### Supplied passage

Yeah, what about the chicks?



:uhyeah:


----------



## tshadowchaser (Jul 28, 2006)

My thought is that boxing has been around a long time and so has the mma in different names over the centuries
i think we could most likly trace both back to the Greeks if we tried hard.

I pesonaly like UFC and think it puts on a better show and is safer for the participnts but thats only MHO


----------



## Hand Sword (Feb 29, 2008)

MMA has been signed on to CBS. That's 4 shows a year coming to free tv. A spot where boxing made it's growth back in the day, and not seen for awhile. Supposedly one of the most lucrative deals ever. An ultimately final blow to boxing perhaps?


----------



## Empty Hands (Feb 29, 2008)

Well, they're right in one sense.  Boxing itself is a far greater threat to boxing than MMA could ever be.  Boxing managed to corrupt itself down to a far less popular sport long before MMA came around.


----------



## Brian R. VanCise (Feb 29, 2008)

MMA coming to CBS already on Fox now and then and Spike TV.  You have to admit that it is really, really growing.  Boxing simply is not growing like MMA.


----------



## terryl965 (Feb 29, 2008)

Brian R. VanCise said:


> MMA coming to CBS already on Fox now and then and Spike TV. You have to admit that it is really, really growing. Boxing simply is not growing like MMA.


 
Boxing is so water down people are looking for something new and that is MMA, now with that being said boxing is certainly not dead. It is on life support until the family decides what to do with it.


----------



## Kenpojujitsu3 (Feb 29, 2008)

Rook said:


> Some people are interested in things besides training for fighting.
> 
> The article made a good point in that alot of people send their kids to local karate classes or suburban boxing gyms and don't give the slightest thought to whether or not they can actually fight - its just babysitting or maybe excercise. Likewise, we have the "workout of the week granny" and the "overweight desk jockey" who really aren't all that interested in actually fighting people or developing skills for doing so, and just want to burn some calories in a more exciting way than running on a treadmill. Lastly, we have the "cultural warriors" who can be compared to civil war reenactors, who like the idea of being part of a long heritage and aren't necessarily interested in fighting the best they can.
> 
> Then there are the people who just don't know any better and think that chi blasts are the soul of sucessful self defense.


 
And let's not forget that there are those people who realize there is a large difference between MMA fighting (or fighting of any form) and self-defense.  Those people will learn self-defense systems and not MMA fighting.

######

Objectives.
1. In the boxing and MMA thread, please rewrite the text from "Boxing is so" up to and including "do with it.", replacing "family" with "relatives".
2. Turn the paragraph in the boxing and MMA thread that begins "MMA has been signed on to CBS." into a short bulleted list of its main facts.
3. In the boxing and MMA thread, who does tshadowchaser think both boxing and MMA could most likely be traced back to?

### Data lines

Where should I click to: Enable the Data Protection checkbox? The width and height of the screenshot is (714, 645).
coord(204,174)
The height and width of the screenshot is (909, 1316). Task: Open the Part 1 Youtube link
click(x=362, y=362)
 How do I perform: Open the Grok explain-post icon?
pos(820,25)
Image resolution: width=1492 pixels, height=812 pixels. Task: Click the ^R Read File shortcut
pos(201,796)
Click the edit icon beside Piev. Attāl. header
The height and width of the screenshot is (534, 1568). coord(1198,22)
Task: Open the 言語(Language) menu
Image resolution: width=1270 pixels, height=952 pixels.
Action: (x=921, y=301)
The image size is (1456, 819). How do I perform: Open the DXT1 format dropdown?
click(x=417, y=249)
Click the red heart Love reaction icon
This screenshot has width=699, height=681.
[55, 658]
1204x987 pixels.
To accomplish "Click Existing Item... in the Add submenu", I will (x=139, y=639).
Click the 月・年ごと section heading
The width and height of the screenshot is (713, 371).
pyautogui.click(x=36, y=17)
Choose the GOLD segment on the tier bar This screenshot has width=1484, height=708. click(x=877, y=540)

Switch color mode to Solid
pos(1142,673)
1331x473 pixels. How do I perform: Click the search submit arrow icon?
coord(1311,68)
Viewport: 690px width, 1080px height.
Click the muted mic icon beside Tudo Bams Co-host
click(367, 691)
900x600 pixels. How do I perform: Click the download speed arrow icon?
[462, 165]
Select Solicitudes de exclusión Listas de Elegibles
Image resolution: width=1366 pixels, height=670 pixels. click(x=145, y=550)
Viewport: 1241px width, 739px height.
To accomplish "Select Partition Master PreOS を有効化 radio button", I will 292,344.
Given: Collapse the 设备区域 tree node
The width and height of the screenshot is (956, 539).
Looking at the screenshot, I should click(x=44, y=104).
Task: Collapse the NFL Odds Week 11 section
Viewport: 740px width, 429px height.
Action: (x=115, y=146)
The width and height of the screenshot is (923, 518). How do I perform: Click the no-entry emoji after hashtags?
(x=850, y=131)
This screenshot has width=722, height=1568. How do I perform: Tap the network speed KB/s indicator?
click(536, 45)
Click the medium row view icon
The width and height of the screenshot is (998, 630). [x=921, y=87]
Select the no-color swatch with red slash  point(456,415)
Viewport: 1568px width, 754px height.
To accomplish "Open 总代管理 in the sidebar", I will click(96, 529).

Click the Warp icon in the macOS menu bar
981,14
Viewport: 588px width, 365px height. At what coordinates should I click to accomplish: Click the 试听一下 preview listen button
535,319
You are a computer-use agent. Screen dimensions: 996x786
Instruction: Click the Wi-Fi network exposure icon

######

Answers to the tasks.
1.
Boxing is so water down people are looking for something new and that is MMA, now with that being said boxing is certainly not dead. It is on life support until the relatives decides what to do with it.

2.
- MMA has been signed to CBS.
- The deal brings 4 shows a year to free TV.
- Free TV is where boxing grew in earlier days, but boxing has not been there for a while.
- The deal is supposedly one of the most lucrative ever.

3. The Greeks.